(Collected data)
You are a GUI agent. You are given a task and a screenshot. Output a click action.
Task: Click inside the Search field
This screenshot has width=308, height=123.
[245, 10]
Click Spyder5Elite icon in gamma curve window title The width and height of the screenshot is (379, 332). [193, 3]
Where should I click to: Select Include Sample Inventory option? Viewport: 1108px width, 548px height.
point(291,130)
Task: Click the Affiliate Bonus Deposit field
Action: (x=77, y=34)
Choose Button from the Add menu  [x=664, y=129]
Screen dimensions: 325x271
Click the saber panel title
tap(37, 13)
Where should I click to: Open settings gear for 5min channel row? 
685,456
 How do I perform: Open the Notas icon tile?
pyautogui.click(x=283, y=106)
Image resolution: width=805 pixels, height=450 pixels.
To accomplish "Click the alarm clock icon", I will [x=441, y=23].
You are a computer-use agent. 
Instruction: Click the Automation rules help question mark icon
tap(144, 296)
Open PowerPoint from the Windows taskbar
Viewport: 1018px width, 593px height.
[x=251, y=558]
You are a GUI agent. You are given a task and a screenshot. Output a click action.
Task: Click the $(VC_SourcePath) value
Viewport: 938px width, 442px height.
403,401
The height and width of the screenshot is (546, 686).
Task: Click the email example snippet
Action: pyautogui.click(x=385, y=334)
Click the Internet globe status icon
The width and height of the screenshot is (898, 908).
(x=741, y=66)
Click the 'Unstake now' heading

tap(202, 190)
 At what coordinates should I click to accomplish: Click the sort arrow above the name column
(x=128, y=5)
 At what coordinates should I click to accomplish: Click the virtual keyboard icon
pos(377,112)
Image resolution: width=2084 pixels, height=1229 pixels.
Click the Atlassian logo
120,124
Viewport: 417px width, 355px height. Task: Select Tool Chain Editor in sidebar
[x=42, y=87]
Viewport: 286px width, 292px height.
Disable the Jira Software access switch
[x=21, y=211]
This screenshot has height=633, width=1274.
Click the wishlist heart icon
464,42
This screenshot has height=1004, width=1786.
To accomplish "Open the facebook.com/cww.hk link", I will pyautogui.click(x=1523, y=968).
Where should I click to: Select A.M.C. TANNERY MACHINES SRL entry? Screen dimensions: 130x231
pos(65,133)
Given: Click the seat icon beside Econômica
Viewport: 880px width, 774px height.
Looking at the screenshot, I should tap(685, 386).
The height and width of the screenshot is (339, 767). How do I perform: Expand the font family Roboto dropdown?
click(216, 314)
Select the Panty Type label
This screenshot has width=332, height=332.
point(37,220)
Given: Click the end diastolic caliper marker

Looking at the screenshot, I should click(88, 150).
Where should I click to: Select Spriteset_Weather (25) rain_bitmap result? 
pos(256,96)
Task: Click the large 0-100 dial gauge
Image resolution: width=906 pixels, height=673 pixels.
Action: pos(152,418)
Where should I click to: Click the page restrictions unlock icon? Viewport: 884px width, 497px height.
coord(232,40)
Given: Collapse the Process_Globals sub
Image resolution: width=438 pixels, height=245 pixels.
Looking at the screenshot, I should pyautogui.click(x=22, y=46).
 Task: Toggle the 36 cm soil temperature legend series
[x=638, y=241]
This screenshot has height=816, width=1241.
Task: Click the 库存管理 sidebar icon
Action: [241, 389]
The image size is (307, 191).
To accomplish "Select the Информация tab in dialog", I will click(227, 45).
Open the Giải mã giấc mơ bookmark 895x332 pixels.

*Challenge*:
Copy every one of these records line for line, without changing anything.

*Exercise answer*:
You are a GUI agent. You are given a task and a screenshot. Output a click action.
Task: Click inside the Search field
This screenshot has width=308, height=123.
[245, 10]
Click Spyder5Elite icon in gamma curve window title The width and height of the screenshot is (379, 332). [193, 3]
Where should I click to: Select Include Sample Inventory option? Viewport: 1108px width, 548px height.
point(291,130)
Task: Click the Affiliate Bonus Deposit field
Action: (x=77, y=34)
Choose Button from the Add menu  [x=664, y=129]
Screen dimensions: 325x271
Click the saber panel title
tap(37, 13)
Where should I click to: Open settings gear for 5min channel row? 
685,456
 How do I perform: Open the Notas icon tile?
pyautogui.click(x=283, y=106)
Image resolution: width=805 pixels, height=450 pixels.
To accomplish "Click the alarm clock icon", I will [x=441, y=23].
You are a computer-use agent. 
Instruction: Click the Automation rules help question mark icon
tap(144, 296)
Open PowerPoint from the Windows taskbar
Viewport: 1018px width, 593px height.
[x=251, y=558]
You are a GUI agent. You are given a task and a screenshot. Output a click action.
Task: Click the $(VC_SourcePath) value
Viewport: 938px width, 442px height.
403,401
The height and width of the screenshot is (546, 686).
Task: Click the email example snippet
Action: pyautogui.click(x=385, y=334)
Click the Internet globe status icon
The width and height of the screenshot is (898, 908).
(x=741, y=66)
Click the 'Unstake now' heading

tap(202, 190)
 At what coordinates should I click to accomplish: Click the sort arrow above the name column
(x=128, y=5)
 At what coordinates should I click to accomplish: Click the virtual keyboard icon
pos(377,112)
Image resolution: width=2084 pixels, height=1229 pixels.
Click the Atlassian logo
120,124
Viewport: 417px width, 355px height. Task: Select Tool Chain Editor in sidebar
[x=42, y=87]
Viewport: 286px width, 292px height.
Disable the Jira Software access switch
[x=21, y=211]
This screenshot has height=633, width=1274.
Click the wishlist heart icon
464,42
This screenshot has height=1004, width=1786.
To accomplish "Open the facebook.com/cww.hk link", I will pyautogui.click(x=1523, y=968).
Where should I click to: Select A.M.C. TANNERY MACHINES SRL entry? Screen dimensions: 130x231
pos(65,133)
Given: Click the seat icon beside Econômica
Viewport: 880px width, 774px height.
Looking at the screenshot, I should tap(685, 386).
The height and width of the screenshot is (339, 767). How do I perform: Expand the font family Roboto dropdown?
click(216, 314)
Select the Panty Type label
This screenshot has width=332, height=332.
point(37,220)
Given: Click the end diastolic caliper marker

Looking at the screenshot, I should click(88, 150).
Where should I click to: Select Spriteset_Weather (25) rain_bitmap result? 
pos(256,96)
Task: Click the large 0-100 dial gauge
Image resolution: width=906 pixels, height=673 pixels.
Action: pos(152,418)
Where should I click to: Click the page restrictions unlock icon? Viewport: 884px width, 497px height.
coord(232,40)
Given: Collapse the Process_Globals sub
Image resolution: width=438 pixels, height=245 pixels.
Looking at the screenshot, I should pyautogui.click(x=22, y=46).
 Task: Toggle the 36 cm soil temperature legend series
[x=638, y=241]
This screenshot has height=816, width=1241.
Task: Click the 库存管理 sidebar icon
Action: [241, 389]
The image size is (307, 191).
To accomplish "Select the Информация tab in dialog", I will click(227, 45).
Open the Giải mã giấc mơ bookmark 895x332 pixels.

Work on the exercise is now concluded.